### Exercise aim
Copy each line below in which the word "size" occurs.

[Opening Dataset records section]

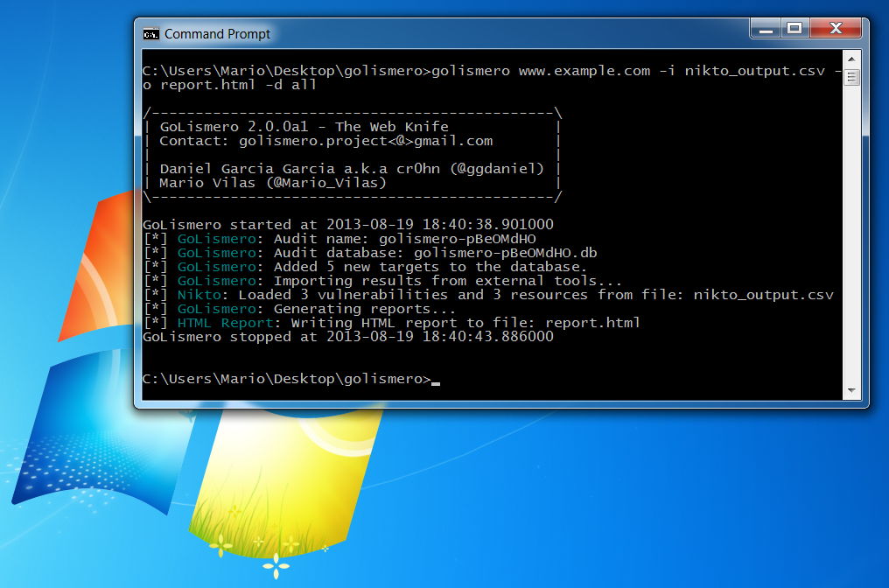Minimize the Command Prompt window
Viewport: 889px width, 588px height.
pyautogui.click(x=765, y=28)
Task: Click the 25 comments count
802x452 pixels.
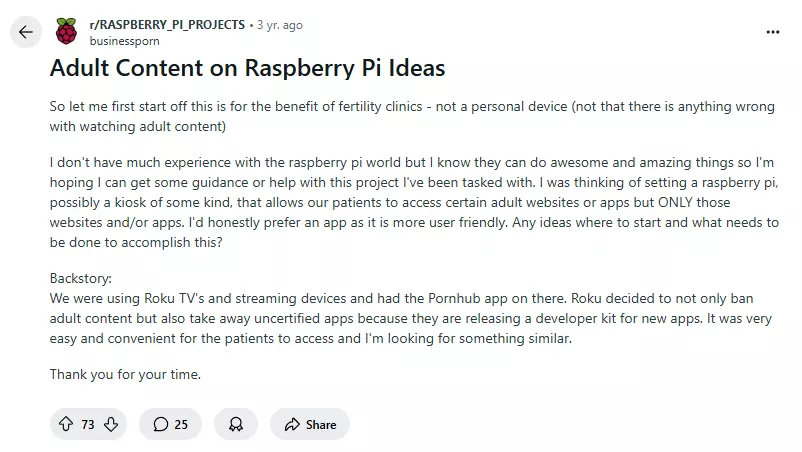Action: (x=181, y=424)
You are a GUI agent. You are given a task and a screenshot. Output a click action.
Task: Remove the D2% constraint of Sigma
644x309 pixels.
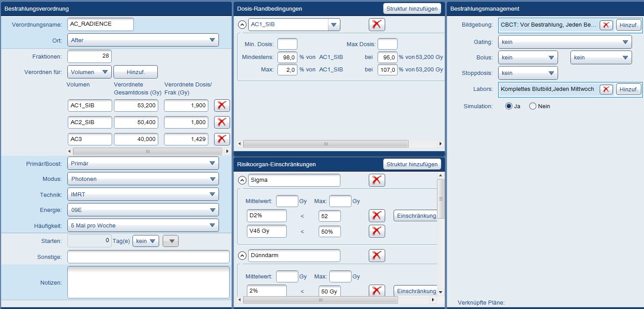377,216
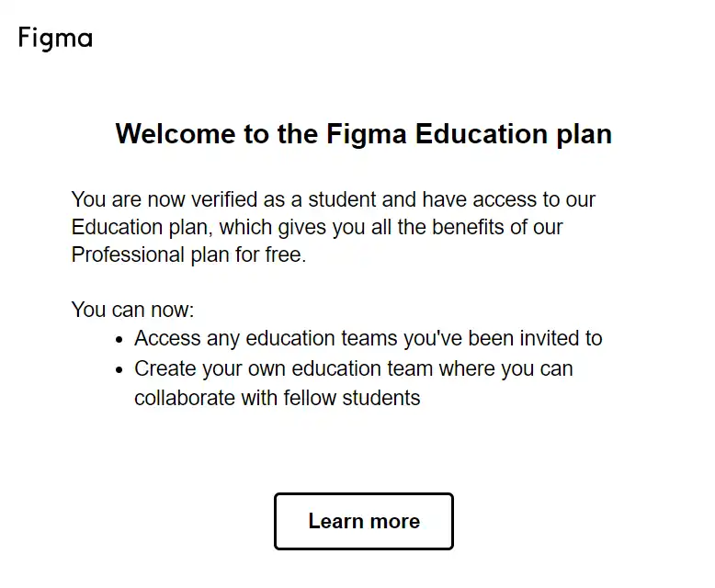Click the 'Professional plan for free.' line
This screenshot has width=715, height=588.
tap(188, 254)
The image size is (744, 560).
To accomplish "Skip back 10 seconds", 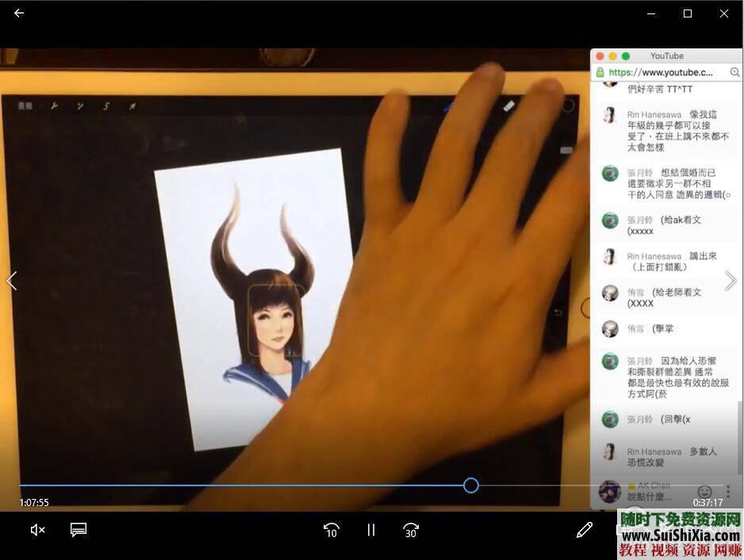I will tap(332, 530).
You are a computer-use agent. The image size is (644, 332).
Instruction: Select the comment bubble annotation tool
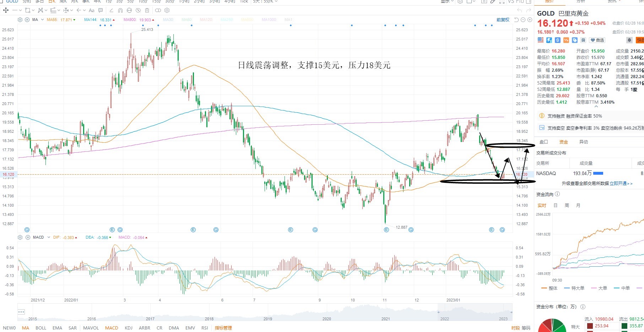point(101,10)
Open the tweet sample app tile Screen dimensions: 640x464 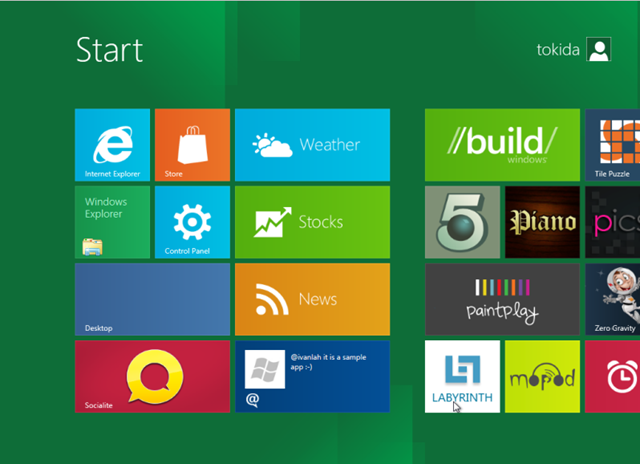(312, 376)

[Closing Dataset records section]

### Reply to the task
The image size is (744, 560).
You are a computer-use agent. The image size is (644, 332).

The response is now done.